> **Your task**
Rewrite these records as a numbered list, one line per number, leaving out any blank lines.

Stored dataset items
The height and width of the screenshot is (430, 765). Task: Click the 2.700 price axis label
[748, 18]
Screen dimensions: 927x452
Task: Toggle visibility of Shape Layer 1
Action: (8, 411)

> **Exercise response**
1. The height and width of the screenshot is (430, 765). Task: Click the 2.700 price axis label
2. [748, 18]
3. Screen dimensions: 927x452
4. Task: Toggle visibility of Shape Layer 1
5. Action: (8, 411)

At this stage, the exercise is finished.